On a lu…
RÉSISTER A LA CORRUPTION, par Elise Van Beneden et Eric Alt (Ed Tracts-Gallimard, 3,90 euros)
Les deux auteurs sont présidente et vice-président d’ANTICOR, association de lutte contre la corruption créée en 2002 ; leur opuscule, 60 pages, dresse un tableau fouillé de toutes les formes de corruption, et décline des propositions pour la combattre.
La corruption des acteurs publics existe-t-elle vraiment, dans un pays protégé par la Déclaration des Droits de l’Homme et la Charte des droits de l’UE ? Les deux auteurs donnent un grand nombre d’exemples récents : fraude à la commande publique, corruption directe d’agents publics par sollicitation ou acceptation de liens financiers, évitement de l’impôt, emplois fictifs, refus de se déporter en situation de liens d’intérêts, etc.

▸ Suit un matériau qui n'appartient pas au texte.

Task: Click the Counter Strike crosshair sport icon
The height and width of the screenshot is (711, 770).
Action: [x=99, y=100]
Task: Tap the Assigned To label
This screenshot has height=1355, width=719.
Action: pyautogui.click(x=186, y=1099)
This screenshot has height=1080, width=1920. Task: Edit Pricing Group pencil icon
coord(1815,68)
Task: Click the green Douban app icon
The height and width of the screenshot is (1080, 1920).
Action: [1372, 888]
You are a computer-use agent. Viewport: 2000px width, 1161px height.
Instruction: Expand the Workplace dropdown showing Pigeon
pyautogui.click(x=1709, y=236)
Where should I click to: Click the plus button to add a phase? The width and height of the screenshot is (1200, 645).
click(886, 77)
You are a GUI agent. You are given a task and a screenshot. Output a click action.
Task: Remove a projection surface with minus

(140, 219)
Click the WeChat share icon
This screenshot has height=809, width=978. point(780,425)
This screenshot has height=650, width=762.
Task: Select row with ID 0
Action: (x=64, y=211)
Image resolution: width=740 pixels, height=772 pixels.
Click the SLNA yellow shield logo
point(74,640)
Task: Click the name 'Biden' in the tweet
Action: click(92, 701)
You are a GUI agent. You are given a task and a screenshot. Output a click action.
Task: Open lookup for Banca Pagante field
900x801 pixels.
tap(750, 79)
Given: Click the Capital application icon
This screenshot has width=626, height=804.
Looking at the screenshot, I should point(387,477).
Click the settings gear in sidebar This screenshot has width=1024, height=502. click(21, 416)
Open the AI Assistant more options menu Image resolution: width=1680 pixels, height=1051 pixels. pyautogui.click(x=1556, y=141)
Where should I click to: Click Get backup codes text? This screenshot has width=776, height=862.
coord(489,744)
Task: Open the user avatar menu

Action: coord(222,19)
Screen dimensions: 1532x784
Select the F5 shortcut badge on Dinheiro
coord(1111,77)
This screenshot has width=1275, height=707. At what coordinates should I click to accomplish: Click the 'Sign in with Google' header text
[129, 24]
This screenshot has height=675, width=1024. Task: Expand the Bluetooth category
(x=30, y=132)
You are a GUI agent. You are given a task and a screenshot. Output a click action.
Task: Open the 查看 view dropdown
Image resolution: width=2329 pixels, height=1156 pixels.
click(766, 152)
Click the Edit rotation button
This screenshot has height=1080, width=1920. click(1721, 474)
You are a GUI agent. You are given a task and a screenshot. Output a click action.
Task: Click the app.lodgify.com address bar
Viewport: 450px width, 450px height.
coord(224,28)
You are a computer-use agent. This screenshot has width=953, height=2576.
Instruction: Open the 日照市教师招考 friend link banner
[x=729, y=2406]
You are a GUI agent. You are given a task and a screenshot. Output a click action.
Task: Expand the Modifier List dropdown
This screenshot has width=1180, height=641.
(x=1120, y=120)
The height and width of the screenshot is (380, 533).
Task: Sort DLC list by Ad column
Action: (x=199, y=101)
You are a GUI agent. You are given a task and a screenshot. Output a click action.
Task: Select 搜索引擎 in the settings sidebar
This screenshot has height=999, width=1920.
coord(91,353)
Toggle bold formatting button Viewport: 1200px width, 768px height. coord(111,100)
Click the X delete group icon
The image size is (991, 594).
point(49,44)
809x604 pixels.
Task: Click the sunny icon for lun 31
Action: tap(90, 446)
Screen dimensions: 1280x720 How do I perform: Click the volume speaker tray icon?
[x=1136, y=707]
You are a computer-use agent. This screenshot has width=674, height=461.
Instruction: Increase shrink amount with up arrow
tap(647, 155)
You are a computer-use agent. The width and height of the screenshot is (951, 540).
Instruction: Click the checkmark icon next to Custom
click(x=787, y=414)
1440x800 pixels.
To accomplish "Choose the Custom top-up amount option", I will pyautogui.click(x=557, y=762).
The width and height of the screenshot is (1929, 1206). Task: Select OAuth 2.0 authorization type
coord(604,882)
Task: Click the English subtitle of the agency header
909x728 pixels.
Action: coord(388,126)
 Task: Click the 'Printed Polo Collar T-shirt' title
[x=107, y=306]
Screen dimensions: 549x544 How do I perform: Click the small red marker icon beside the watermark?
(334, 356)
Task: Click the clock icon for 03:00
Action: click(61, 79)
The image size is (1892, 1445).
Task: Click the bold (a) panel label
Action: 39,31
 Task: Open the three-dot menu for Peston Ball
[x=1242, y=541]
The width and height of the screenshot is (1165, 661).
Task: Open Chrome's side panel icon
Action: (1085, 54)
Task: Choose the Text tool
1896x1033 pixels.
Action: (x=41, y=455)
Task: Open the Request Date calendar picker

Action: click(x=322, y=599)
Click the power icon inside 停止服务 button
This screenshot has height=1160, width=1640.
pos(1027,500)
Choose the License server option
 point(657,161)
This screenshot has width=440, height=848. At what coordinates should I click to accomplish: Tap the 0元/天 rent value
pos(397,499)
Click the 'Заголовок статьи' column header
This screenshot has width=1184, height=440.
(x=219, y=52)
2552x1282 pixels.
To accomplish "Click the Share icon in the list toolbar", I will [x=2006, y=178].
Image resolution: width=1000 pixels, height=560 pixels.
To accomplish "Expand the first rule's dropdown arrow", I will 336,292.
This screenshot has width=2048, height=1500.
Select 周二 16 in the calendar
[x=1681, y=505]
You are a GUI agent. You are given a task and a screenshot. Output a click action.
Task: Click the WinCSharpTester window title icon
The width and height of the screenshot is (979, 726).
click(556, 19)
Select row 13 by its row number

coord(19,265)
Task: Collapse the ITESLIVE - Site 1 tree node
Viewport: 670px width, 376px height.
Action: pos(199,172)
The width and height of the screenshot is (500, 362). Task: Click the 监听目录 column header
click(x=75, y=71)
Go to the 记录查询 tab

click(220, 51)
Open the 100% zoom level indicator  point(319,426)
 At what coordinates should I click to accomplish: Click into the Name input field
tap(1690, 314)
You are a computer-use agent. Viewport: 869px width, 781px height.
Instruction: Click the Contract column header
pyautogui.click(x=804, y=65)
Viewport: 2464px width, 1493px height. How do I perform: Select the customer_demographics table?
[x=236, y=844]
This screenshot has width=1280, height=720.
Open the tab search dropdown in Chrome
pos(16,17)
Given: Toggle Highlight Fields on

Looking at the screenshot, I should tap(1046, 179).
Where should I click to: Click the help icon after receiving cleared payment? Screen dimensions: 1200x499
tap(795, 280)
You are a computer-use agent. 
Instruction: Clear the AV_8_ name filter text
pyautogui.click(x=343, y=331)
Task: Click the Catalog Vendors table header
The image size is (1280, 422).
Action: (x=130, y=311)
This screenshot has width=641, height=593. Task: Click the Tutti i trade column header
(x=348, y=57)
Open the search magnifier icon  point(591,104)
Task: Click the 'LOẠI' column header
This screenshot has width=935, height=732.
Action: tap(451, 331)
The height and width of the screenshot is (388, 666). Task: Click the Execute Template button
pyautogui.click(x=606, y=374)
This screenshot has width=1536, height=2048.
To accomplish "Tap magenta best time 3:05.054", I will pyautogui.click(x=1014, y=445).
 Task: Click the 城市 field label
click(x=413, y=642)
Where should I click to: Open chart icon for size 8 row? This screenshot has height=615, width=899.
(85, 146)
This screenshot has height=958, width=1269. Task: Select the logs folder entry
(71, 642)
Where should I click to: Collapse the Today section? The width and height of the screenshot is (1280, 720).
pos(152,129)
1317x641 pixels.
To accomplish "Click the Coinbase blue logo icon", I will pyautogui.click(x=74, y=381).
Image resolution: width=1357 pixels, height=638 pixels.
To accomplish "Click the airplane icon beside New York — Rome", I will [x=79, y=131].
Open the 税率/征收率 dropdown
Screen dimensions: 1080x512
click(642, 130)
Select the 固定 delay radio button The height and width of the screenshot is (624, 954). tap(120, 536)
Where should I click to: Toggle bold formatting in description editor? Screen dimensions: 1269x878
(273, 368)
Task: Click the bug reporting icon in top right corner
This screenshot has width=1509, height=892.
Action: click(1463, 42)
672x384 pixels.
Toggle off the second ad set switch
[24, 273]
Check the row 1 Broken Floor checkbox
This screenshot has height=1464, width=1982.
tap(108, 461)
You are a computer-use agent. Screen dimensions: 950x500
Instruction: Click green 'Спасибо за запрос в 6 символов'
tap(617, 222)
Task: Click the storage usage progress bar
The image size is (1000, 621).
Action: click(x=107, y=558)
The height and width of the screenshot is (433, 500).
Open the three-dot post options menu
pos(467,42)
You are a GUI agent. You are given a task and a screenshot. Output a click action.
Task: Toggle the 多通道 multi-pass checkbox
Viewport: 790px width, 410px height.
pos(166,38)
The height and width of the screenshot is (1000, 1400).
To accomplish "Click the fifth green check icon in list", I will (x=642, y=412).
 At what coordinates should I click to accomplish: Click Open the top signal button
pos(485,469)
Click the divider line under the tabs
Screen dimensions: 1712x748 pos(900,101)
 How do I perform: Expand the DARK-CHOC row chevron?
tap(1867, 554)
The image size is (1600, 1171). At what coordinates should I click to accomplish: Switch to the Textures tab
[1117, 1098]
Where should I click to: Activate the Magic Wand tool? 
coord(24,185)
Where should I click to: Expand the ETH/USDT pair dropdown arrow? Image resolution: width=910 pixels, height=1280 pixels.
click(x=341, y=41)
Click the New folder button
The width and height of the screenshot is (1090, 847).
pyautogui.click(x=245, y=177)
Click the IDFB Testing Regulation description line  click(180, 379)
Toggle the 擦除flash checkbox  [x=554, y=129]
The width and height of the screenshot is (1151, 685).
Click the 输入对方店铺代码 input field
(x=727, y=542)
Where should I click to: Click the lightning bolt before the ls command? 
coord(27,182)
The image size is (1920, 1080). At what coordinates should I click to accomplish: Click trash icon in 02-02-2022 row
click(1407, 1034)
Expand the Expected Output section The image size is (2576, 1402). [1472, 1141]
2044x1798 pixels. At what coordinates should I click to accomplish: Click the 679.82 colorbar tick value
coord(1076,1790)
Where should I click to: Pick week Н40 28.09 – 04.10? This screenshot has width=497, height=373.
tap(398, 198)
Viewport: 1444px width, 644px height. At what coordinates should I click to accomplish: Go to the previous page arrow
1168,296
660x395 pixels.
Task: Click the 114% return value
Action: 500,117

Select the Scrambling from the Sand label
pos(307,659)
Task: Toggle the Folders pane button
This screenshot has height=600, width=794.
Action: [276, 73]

Le lobbying, intense et très médiocrement encadré, des entreprises et de leurs représentants, l’absence de contrôle a priori des décisions publiques, le financement des campagnes électorales par l’argent privé, les allers-retours des hauts fonctionnaires entre le public et le privé, et surtout le manque de transparence cultivé par les élus et acteurs publics, permettent à ces situations de prospérer et se reproduire, et donnent des élus et des acteurs institutionnels une image très dégradée.
Il existe, en théorie, des armes contre la corruption, mais leur usage reste limité par de nombreux obstacles. L’évolution législative récente se heurte parfois aux liens anachroniques des procureurs avec le pouvoir politique dont ils sont l’émanation, à la pénurie d’effectifs du parquet, au fonctionnement étonnant de la justice commerciale ; et chaque avancée législative se voit contrée par un recul (simplification de la procédure des marchés publics dans des situations d’intérêt général, introduction du « secret des affaires »…) ; malgré la création de la CADA, l’accès aux documents administratifs demeure un chemin de croix ; les autorités compétentes en ce domaine (HATVP, AFA, CNCPFP…) disposent de peu de moyens, et les sanctions restent limitées ; la possibilité d’agir en justice pour certaines associations, un contre-pouvoir important, est limitée par la procédure d’agrément, dont ANTICOR a bien failli faire les frais ; la protection des lanceurs d’alerte, qui ont permis la révélation de bien des affaires, demeure encore un rêve lointain.
Il y a donc là un combat citoyen : rendre aux citoyens un pouvoir confisqué, mais aussi en même temps agir contre le discrédit de la classe politique.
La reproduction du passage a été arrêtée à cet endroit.